Ketamine is an intravenous anesthetic agent and analgesic that has been shown to interact with the mu opioid receptor. Since reports differ in showing that ketamine is either an agonist or antagonist at the mu opioid receptor, we tried to find conditions under which we could demonstrate both of these properties of ketamine. Rat opioid receptors and potassium channels were expressed in Xenopus frog oocytes and different concentrations of ketamine were tested for agonist and antagonist effects on these receptors. We found that ketamine acts as an agonist at the mu opioid receptor. However, it acts as an antagonist when either the endogenous opioid, DAMGO, or the clinically used analgesic drug, morphine, was present. Both the agonist and antagonist effects were observed at concentrations of ketamine at or below those measured clinically in the plasma during anesthesia. The desensitizations of DAMGO and morphine activations of the mu opioid receptors were studied in the presence and absence of ketamine.

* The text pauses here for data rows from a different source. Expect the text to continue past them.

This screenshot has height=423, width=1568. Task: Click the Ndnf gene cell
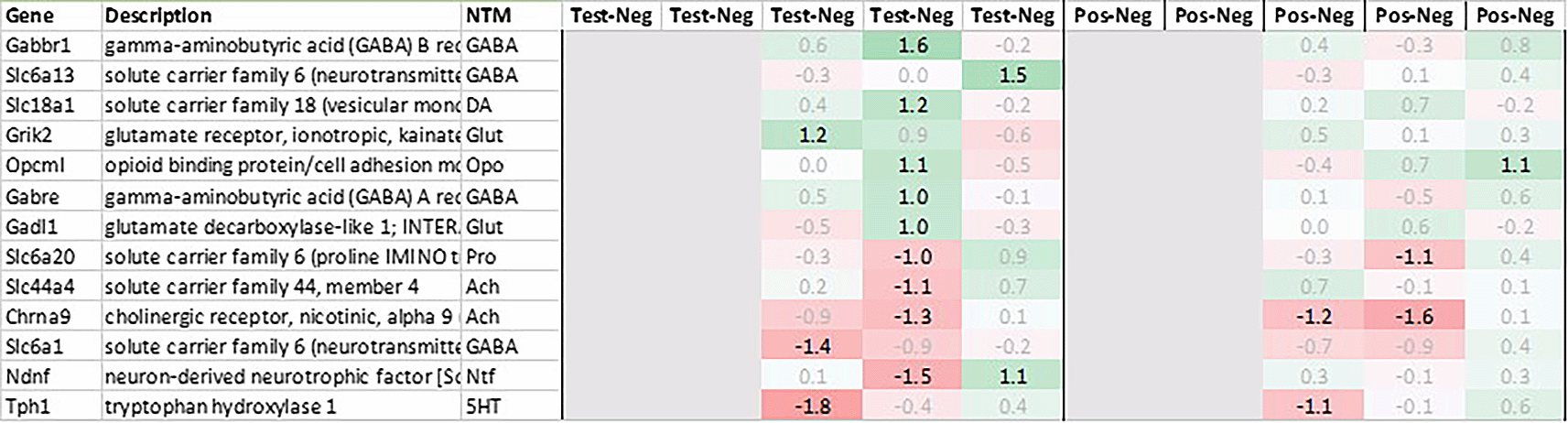point(51,376)
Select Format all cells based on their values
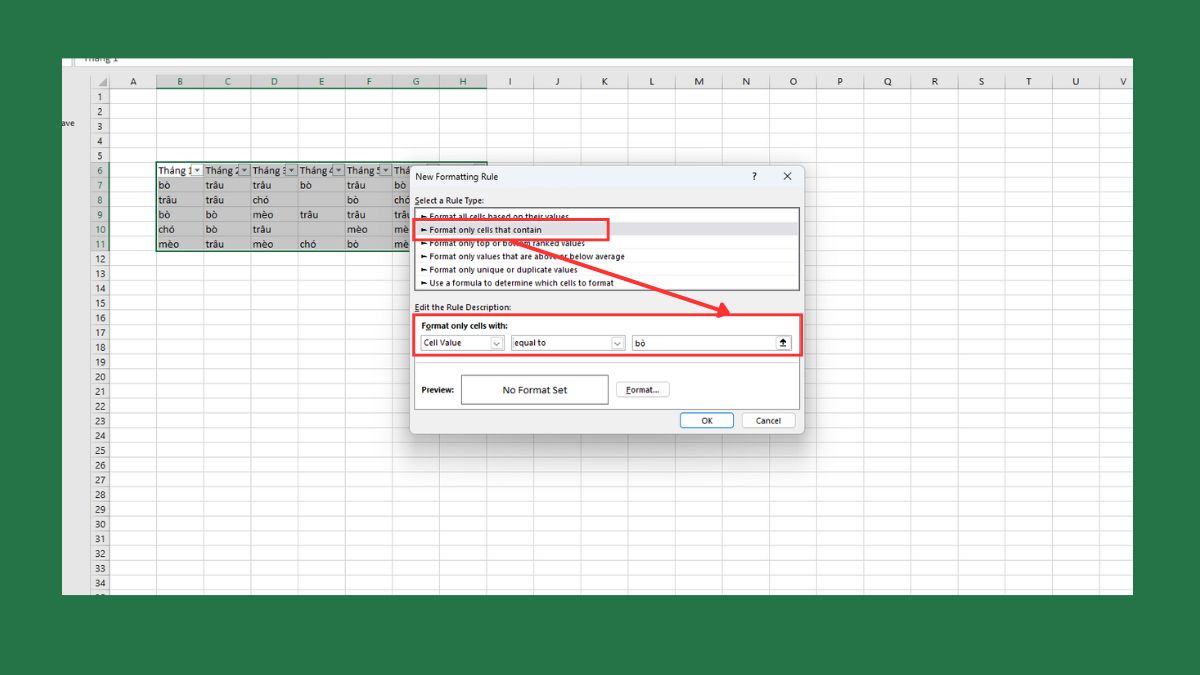This screenshot has width=1200, height=675. tap(497, 216)
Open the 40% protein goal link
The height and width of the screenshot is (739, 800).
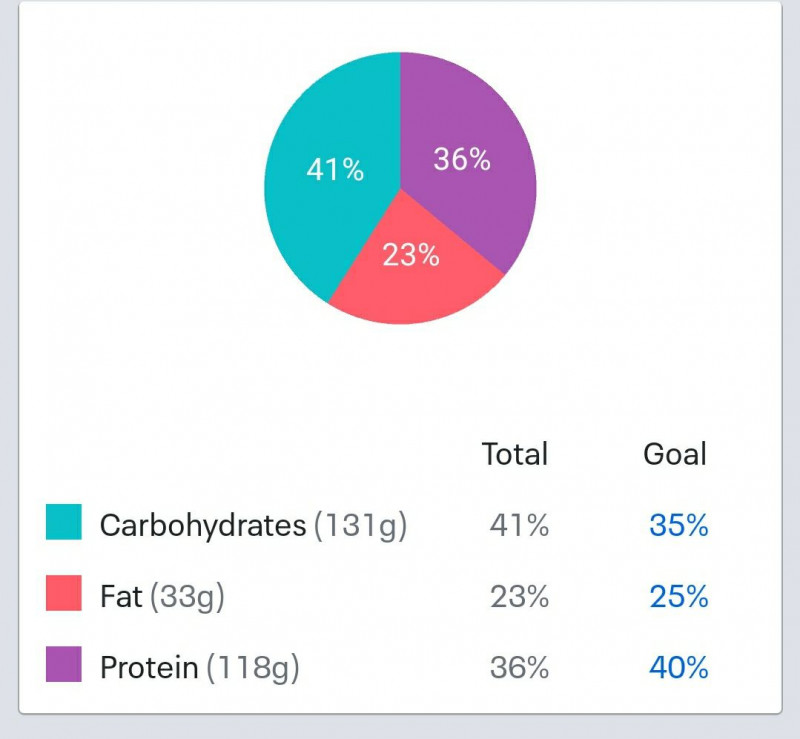coord(678,667)
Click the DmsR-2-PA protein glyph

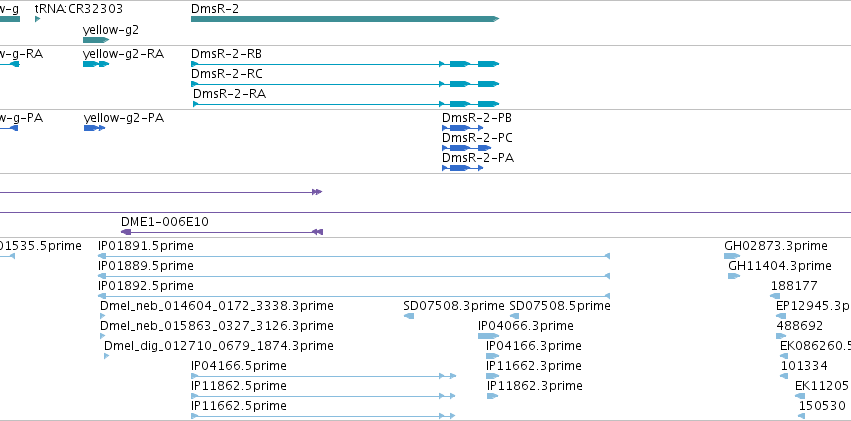click(462, 168)
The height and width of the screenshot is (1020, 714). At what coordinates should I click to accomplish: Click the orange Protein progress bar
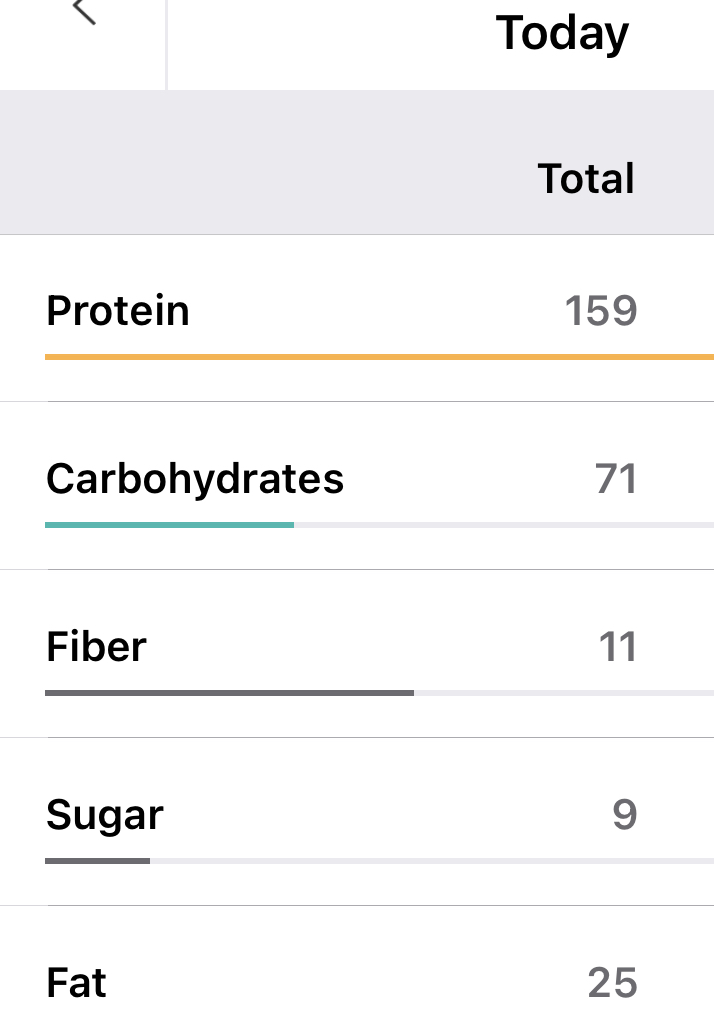pyautogui.click(x=378, y=356)
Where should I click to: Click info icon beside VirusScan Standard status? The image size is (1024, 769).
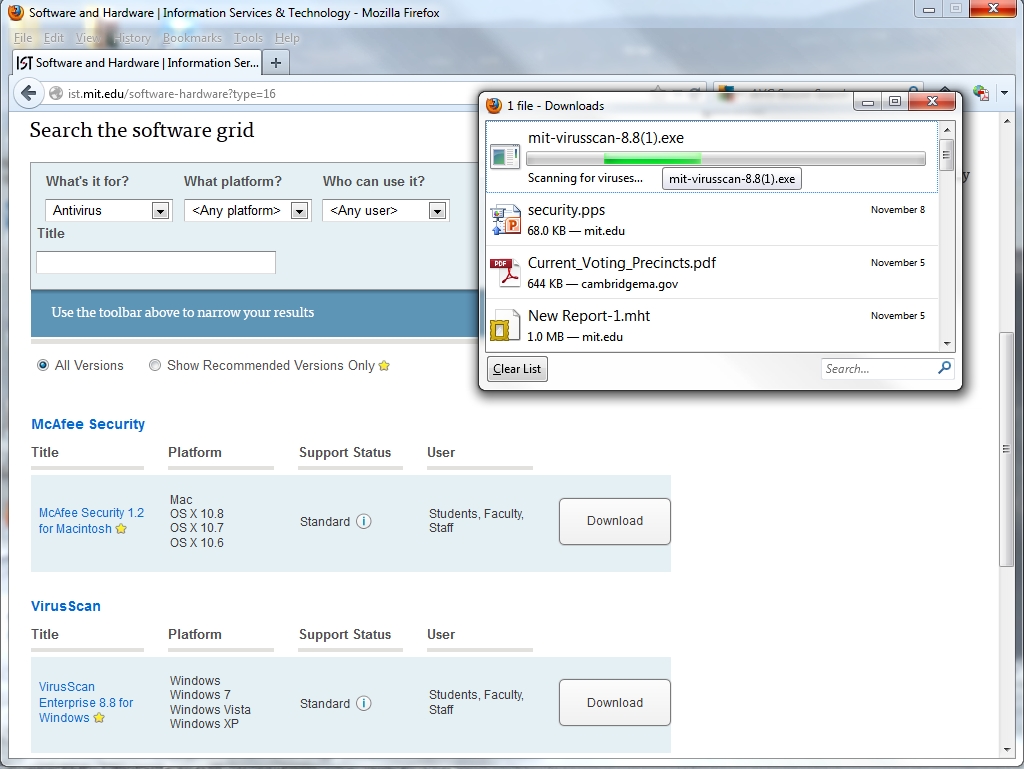pos(364,703)
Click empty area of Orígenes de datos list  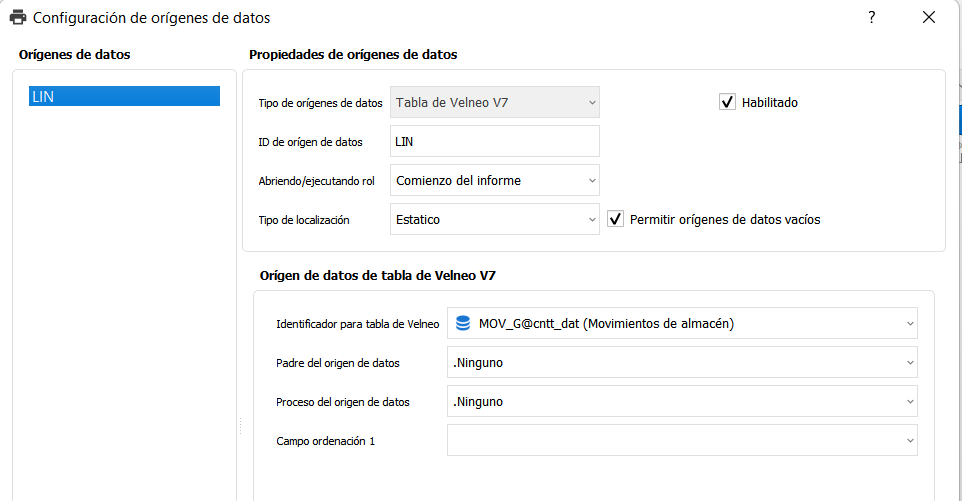(x=124, y=300)
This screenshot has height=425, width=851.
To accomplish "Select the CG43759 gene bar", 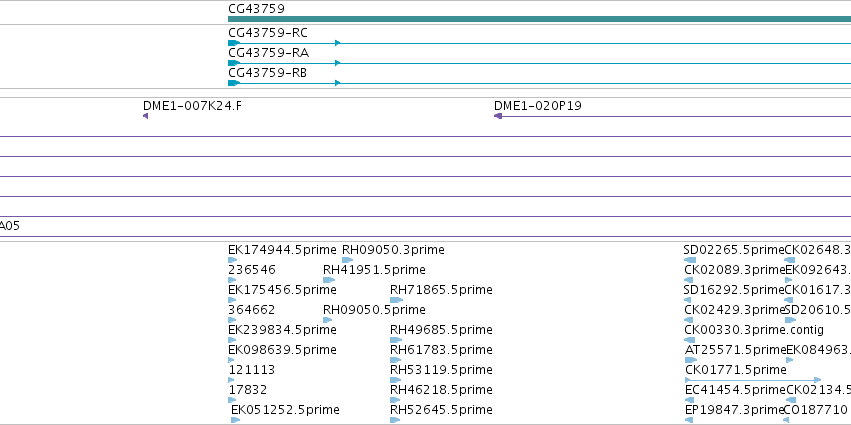I will 539,19.
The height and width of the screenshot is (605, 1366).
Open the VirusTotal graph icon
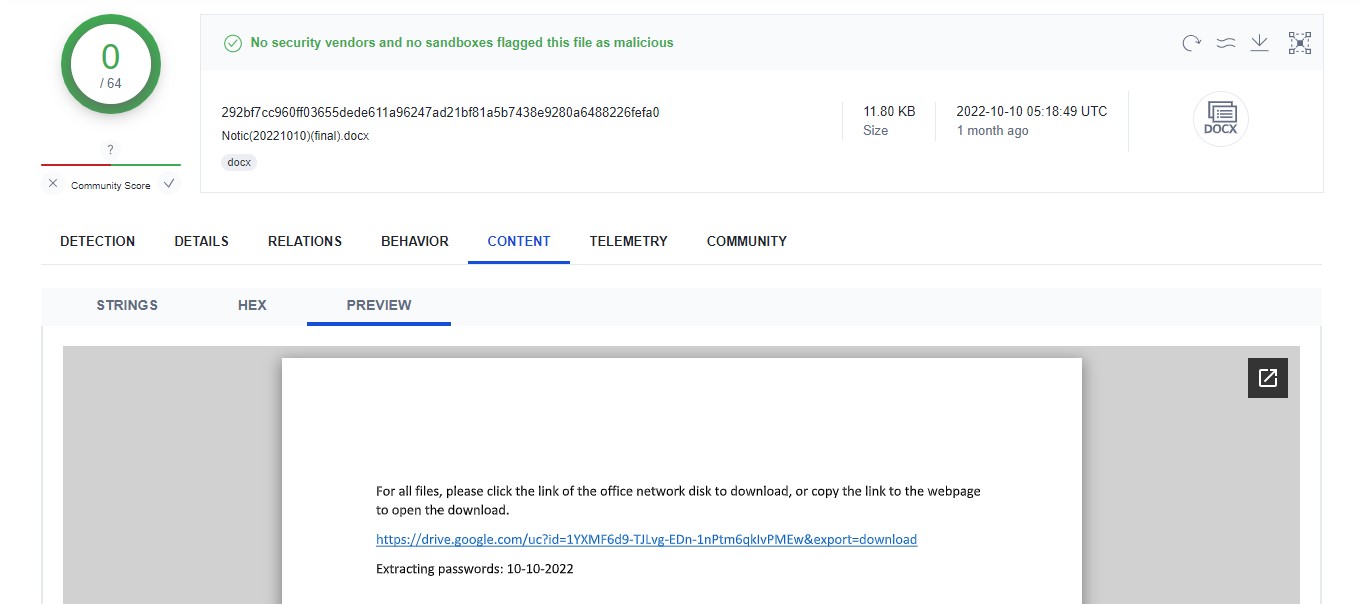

It was found that regardless of the combination, all of the desensitization rates were similar. Naloxone, an antagonist at the mu opioid receptor, blocked the ketamine, morphine, and DAMGO responses thus providing additional evidence that ketamine activates this receptor. These results suggest that ketamine interacts with the opioid receptor and this interaction may partially explain its anesthetic and analgesic effects.